> **WORK INSTRUCTION**
Please output only the lines that run from the line containing "Given: Click the Manchester United crest" through the end of the material below, exactly.

> **SUPPLIED INFORMATION**

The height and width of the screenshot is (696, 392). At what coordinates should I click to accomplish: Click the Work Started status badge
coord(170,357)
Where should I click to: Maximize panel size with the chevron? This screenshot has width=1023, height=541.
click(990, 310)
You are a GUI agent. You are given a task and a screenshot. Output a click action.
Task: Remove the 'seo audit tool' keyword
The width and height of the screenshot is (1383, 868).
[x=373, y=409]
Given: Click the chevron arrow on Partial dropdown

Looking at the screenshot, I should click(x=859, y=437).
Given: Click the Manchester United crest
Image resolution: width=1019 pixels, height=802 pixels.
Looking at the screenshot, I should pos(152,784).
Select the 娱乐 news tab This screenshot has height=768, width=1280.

> **OUTPUT FOR THIS TASK**
Given: Click the Manchester United crest
Image resolution: width=1019 pixels, height=802 pixels.
Looking at the screenshot, I should pos(152,784).
Select the 娱乐 news tab This screenshot has height=768, width=1280.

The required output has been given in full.